Oregon pays out $306 million in paid-leave benefits

Published 10:45 am Wednesday, March 27, 2024

According to its director, more than 70,000 verified claims have been filed — though not all are found eligible for benefit payments — and Employment Department staffers have responded to more than 220,000 calls and 140,000 email messages and contact-us tickets via Frances Online.

The agency’s new automated system, which replaces a three-decade-old program that relied on even older technology, began Paid Leave Oregon benefits in mid-September.

Under the 2019 law passed by the Oregon Legislature, paid leave comes in three categories: Care for people filing claims, care for family members, and safety leave for survivors of domestic violence, sexual assault, harassment or stalking. Oregon is among the few states with paid leave to offer benefits in the latter category.

“They only show the sum of the impact that we are having on Oregonians and their families,” Karen Madden Humelbaugh, the program director, told reporters during a video conference call on March 20.

The agency dashboard listed 77,423 claims with verified identities and 50,967 claims approved for payment. The number of approved claimants was 44,099; some people qualify for claims under more than one category. (The normal benefit period is 12 weeks, but the time can be extended slightly when claims are combined.)

Oregon employers and employees began contributions to the paid leave trust fund via payroll deductions starting in January 2023. The current cap for 2024 is 1% of total wages, split between a 60% share from employees and 40% from employers. (Employers with fewer than 25 workers do not contribute, although employees do.)

She said the department staff is working on more precise indicators of how the benefits help people.

“We have had to make sure we are protecting our trust fund from fraud and our customers from those who want to steal their benefits using stolen identities,” she said. “All of this means we had to take time to get it right when it comes to reporting data.”

She said it takes an average of 25 minutes for an employee to complete a request for paid leave via the new automated system. An employer is then notified that an employee has requested paid leave and given 10 calendar days to respond. After the applicant’s identity is verified and the applicant submits documentation, the agency determines whether the person is eligible for benefits. Payments are made via bank transfers.
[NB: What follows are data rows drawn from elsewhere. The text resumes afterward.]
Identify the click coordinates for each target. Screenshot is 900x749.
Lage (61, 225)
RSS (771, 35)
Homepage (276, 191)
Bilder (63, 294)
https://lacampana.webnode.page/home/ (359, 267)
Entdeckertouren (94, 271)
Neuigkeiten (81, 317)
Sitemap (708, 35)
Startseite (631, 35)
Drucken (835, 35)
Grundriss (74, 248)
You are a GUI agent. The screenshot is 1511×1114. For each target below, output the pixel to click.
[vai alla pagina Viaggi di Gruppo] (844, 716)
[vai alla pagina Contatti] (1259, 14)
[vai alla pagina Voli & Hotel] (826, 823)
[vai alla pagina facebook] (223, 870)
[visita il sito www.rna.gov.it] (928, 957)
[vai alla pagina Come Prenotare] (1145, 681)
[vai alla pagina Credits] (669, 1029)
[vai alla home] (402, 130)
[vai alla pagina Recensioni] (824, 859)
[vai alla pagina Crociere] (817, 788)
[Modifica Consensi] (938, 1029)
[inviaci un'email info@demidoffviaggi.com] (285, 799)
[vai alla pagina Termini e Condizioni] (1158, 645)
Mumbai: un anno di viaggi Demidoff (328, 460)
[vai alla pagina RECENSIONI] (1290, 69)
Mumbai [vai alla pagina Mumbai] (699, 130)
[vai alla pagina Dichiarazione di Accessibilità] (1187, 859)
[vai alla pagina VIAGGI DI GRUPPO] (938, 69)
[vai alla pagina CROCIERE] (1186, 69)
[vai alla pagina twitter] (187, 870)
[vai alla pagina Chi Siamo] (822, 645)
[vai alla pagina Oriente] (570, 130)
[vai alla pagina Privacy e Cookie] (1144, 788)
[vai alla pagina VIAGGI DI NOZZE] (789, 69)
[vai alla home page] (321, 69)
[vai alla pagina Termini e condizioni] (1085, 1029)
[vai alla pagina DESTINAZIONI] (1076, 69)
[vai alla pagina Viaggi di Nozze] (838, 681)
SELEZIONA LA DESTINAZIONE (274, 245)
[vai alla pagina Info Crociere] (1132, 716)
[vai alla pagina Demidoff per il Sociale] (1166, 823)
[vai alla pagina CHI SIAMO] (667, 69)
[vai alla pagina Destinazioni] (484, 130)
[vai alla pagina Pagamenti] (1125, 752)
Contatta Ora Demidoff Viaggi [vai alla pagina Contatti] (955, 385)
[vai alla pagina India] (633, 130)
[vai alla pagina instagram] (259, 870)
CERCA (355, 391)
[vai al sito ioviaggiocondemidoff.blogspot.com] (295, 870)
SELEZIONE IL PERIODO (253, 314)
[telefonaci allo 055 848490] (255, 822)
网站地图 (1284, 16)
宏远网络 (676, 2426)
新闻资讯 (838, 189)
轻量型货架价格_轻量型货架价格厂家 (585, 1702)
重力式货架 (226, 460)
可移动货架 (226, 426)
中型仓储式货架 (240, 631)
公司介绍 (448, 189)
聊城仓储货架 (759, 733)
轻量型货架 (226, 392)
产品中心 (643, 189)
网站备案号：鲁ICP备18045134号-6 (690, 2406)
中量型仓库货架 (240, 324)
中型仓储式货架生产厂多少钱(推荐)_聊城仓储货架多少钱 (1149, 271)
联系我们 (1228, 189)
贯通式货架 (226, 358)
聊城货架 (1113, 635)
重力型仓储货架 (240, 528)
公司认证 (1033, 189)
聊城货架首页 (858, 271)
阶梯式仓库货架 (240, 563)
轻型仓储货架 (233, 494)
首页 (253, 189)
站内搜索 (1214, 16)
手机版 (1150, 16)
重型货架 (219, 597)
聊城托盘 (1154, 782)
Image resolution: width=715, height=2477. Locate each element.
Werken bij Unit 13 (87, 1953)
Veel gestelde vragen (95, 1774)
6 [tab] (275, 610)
Humelbaugh said the time from application to bank transfer has been whittled from 39 days before Jan. 1 to 29 days since then.

Though it is within the department’s 30-day target, she said, “We are looking at how to reduce this time frame even more.”

The initial clearance rate (roughly 67%) for paid-leave applications appears similar to the rate for approval of unemployment insurance benefits. But David Gerstenfeld, Employment Department director, said there is a longer track record with unemployment benefits. Gerstenfeld led that division from 2011 until he become the first director of the paid leave program in 2019, shortly after the Legislature approved it. (He was thrust into the director’s job in 2020.)

“With unemployment insurance, we’ve had decades and decades of data so we can see what the average of overall claims is that people are ultimately eligible for benefits,” he said.

“We encourage people who do not know if they are eligible to apply for benefits, because we do not people self-screening themselves out if they might be eligible. We have people who apply all the time who unfortunately are not eligible for benefits.”

Among three preliminary indicators for disqualifying applicants from obtaining paid-leave benefits, Gerstenfeld said:

• An applicant works for an employer that already offers its own paid-leave program and is approved by the state as an equivalent benefit. (There are few such employers, but they exist.)

• An applicant has not worked enough to qualify for benefits. The law specifies that someone must have worked four of the previous five quarters and earned at least $1,000 in each of those four quarters.

• An applicant seeks paid leave for reasons not covered by the law.

“The criteria for paid leave and unemployment insurance are different,” he said.

“We really do not have enough data to know what the longterm percentage of eligibility for paid leave will look like.”